WHAT THIS TASK INVOLVES
Please output exactly the run of lines that starts at the line with "Task: Click the 'hip'" and ends at the last line of the records below.
DATA RECORDS: Begin
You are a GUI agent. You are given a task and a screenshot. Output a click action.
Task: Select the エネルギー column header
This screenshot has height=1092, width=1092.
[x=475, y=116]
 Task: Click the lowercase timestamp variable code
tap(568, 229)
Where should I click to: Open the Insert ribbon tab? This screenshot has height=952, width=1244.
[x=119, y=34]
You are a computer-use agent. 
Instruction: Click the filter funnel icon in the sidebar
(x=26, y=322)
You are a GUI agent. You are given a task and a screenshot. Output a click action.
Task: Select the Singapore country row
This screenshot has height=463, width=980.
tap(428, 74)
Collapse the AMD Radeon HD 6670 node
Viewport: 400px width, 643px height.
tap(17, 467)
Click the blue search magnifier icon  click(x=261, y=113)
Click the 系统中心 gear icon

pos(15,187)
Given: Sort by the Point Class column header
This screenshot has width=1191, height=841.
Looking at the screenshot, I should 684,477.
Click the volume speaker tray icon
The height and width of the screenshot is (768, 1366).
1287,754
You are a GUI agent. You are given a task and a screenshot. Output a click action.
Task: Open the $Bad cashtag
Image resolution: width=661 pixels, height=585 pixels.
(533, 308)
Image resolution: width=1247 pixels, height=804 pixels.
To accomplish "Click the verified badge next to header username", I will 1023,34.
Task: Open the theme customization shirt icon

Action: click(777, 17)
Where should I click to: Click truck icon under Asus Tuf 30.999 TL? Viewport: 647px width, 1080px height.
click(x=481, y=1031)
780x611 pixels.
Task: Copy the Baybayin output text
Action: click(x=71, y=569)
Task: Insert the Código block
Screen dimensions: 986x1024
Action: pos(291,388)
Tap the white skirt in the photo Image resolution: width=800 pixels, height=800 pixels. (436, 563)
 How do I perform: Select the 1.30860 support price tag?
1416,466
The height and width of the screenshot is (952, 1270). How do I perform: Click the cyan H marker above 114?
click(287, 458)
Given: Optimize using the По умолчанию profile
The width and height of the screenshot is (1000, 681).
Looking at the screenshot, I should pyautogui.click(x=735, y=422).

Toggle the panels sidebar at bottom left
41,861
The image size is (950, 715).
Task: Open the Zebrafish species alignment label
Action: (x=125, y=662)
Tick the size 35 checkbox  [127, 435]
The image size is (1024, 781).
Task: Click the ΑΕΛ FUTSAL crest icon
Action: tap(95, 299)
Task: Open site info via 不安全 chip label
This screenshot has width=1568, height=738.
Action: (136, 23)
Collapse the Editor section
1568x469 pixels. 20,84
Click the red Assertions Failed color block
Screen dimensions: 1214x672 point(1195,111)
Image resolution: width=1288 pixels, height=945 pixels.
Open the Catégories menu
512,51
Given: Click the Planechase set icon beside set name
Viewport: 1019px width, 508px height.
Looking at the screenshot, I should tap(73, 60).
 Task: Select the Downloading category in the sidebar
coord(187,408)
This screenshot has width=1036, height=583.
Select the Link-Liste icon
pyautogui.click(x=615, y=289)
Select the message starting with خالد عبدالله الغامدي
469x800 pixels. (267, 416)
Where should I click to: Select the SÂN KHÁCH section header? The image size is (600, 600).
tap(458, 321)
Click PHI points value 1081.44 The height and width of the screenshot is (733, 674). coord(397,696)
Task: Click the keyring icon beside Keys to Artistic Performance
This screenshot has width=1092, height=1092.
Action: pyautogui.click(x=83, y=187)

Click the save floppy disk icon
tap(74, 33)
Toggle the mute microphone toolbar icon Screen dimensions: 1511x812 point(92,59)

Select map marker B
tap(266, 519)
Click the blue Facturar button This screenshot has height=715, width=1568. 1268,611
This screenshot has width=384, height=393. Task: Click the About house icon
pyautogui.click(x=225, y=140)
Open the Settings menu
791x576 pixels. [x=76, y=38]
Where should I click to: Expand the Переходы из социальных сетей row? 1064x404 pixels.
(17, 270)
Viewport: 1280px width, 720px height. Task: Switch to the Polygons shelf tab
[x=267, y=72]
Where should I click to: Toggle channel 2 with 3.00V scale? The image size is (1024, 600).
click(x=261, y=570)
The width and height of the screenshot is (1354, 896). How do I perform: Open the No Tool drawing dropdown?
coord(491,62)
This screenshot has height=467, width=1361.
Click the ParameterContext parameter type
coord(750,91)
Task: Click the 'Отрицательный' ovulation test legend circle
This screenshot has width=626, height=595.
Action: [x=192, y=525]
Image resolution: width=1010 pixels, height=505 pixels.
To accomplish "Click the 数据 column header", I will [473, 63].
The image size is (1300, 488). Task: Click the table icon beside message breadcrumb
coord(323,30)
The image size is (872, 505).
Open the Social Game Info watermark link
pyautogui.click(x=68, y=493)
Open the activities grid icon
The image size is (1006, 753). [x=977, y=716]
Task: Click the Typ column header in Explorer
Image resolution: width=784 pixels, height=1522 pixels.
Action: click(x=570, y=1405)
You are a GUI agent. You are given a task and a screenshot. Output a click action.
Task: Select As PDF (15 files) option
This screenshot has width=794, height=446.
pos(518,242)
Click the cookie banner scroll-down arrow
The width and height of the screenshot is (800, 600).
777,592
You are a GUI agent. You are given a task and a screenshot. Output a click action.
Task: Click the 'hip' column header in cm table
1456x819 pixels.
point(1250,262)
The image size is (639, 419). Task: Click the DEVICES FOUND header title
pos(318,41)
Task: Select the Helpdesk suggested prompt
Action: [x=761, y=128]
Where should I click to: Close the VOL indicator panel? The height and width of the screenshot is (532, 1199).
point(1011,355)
DATA RECORDS: End
WRITTEN ANSWER
Task: Click the 'hip' column header in cm table
1456x819 pixels.
point(1250,262)
The image size is (639, 419). Task: Click the DEVICES FOUND header title
pos(318,41)
Task: Select the Helpdesk suggested prompt
Action: [x=761, y=128]
Where should I click to: Close the VOL indicator panel? The height and width of the screenshot is (532, 1199).
point(1011,355)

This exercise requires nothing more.